CN111613249A

CN111613249A - Voice analysis method and equipment

Info

Publication number: CN111613249A
Application number: CN202010444381.8A
Authority: CN
Inventors: 李旭滨; 范红亮
Original assignee: Unisound Intelligent Technology Co Ltd; Xiamen Yunzhixin Intelligent Technology Co Ltd
Current assignee: Unisound Intelligent Technology Co Ltd; Xiamen Yunzhixin Intelligent Technology Co Ltd
Priority date: 2020-05-22
Filing date: 2020-05-22
Publication date: 2020-09-01

Abstract

The invention provides a voice analysis method and equipment, which are applied to single-channel voice analysis, and the method comprises the following steps: dividing the voice data to be analyzed into a voice part and a non-voice part; the voice data to be analyzed comprises voice data of a plurality of speakers; segmenting a voice part into a plurality of voice segments; clustering the voice segments with the time exceeding the preset duration to obtain the information of each voice segment; processing each voice segment with the determined information to determine the voice characteristics of a plurality of speakers; comparing the voice segment which is not processed currently and is sorted in time at the forefront with the voice characteristics of a plurality of processed speakers, determining the speaker corresponding to the voice segment which is compared currently, and setting the voice segment which is compared currently as the processed voice segment. The role separation is carried out aiming at the single-channel audio, the sounds of a plurality of pronouncing persons are separated, the follow-up operation such as quality inspection and intention analysis is facilitated, and the processing efficiency is improved.

Description

Voice analysis method and equipment

Technical Field

The present invention relates to the field of speech processing, and in particular, to a speech analysis method and apparatus.

Background

At present, telephone customer service generally appears in the aspect of our life. How to improve the service quality of telephone service and analyze the intention of the customer are very important topics. The voice recognition is needed to carry out customer service quality inspection and customer intention analysis, but the current customer service quality inspection and customer intention analysis are detected by manual sampling, so that the efficiency is low, and the omission ratio is high

Automatic detection and analysis by machine is then becoming more and more important, and it is relatively much easier to analyze customers and clients separately when they are on different telephone channels, simply by recognizing the text by speech and then analyzing it. When the voice of the customer and the customer service is stored in one channel, it becomes extremely difficult to perform quality inspection of the customer service and analysis of the intention of the customer at the same time, and in this case, the most difficult part of the analysis is role analysis.

Thus, there is a need for a better solution to this problem.

Disclosure of Invention

Aiming at the defects in the prior art, the invention provides a voice analysis method and equipment, which can separate the voices of a plurality of speakers by performing role separation aiming at single-channel audio, are beneficial to subsequent operations such as quality inspection, intention analysis and the like, and the scheme supports online real-time processing and improves the processing efficiency.
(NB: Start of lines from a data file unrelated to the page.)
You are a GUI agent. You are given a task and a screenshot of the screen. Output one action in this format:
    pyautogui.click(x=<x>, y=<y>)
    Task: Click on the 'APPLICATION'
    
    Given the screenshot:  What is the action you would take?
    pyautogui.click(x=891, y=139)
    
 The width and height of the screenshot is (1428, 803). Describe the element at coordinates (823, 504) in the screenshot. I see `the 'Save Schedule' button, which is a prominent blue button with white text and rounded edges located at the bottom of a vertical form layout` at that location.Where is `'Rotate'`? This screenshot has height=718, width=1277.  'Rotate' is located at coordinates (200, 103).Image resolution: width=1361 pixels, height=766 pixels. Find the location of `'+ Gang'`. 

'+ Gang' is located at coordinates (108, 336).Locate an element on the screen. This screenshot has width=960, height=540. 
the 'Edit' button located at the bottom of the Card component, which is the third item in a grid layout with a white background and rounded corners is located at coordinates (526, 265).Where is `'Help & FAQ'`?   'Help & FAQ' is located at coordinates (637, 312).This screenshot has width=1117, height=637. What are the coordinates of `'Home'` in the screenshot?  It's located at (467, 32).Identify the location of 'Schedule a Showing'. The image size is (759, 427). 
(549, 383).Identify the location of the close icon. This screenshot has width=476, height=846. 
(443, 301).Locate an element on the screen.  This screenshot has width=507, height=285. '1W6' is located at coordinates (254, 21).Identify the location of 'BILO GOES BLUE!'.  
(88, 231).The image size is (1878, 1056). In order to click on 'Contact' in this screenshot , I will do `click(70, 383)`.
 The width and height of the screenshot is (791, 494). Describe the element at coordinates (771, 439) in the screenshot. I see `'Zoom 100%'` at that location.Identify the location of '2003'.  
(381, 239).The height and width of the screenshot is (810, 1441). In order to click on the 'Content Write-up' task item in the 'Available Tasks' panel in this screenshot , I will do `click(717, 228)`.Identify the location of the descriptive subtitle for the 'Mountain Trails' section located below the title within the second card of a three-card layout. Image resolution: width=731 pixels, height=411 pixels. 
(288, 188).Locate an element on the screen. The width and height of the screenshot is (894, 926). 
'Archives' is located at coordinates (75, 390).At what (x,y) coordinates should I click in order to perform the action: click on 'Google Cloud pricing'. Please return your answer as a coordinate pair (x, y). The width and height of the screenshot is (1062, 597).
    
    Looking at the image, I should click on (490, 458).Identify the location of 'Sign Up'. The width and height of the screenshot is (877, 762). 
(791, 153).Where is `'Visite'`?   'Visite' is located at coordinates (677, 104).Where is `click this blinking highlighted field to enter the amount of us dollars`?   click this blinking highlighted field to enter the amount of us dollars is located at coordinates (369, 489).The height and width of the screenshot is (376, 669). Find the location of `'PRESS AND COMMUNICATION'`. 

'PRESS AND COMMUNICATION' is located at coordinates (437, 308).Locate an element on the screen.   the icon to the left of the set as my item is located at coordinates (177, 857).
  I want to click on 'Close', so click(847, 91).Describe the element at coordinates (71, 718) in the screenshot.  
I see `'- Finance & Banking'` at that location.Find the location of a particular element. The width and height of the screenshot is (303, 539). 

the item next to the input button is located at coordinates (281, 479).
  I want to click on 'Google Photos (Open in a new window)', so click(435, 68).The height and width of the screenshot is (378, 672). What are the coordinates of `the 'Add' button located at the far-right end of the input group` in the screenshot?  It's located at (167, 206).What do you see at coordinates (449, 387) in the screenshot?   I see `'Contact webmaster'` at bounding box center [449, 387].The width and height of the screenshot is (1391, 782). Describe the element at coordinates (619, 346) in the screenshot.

Specifically, the present invention proposes the following specific examples:

the embodiment of the invention provides a voice analysis method, which is applied to single-channel voice analysis and comprises the following steps:

dividing the voice data to be analyzed into a voice part and a non-voice part; the voice data to be analyzed comprises voice data of a plurality of speakers;

segmenting the voice part into a plurality of voice segments;

clustering voice segments with time exceeding a preset duration to obtain information of each voice segment;

processing each of the voice segments with determined information to determine voice characteristics of a plurality of the speakers;

comparing the voice segment which is not processed currently and is sorted in time at the forefront with the voice characteristics of the plurality of processed speakers, determining the speaker corresponding to the voice segment which is compared currently, and setting the voice segment which is compared currently as the processed voice segment.

In a specific embodiment, the segmenting the voice data to be analyzed into a voice portion and a non-voice portion includes:

and segmenting the voice data to be analyzed by a Voice Activity Detection (VAD) method so as to divide the voice data to be analyzed into a voice part and a non-voice part.

In a specific embodiment, the segmenting the voice portion into a plurality of voice segments includes:

dividing the voice part into a plurality of non-overlapping voice segments according to a preset time length;

and if the time length of the last voice segment is less than the preset value, combining the last voice segment with the adjacent voice segments.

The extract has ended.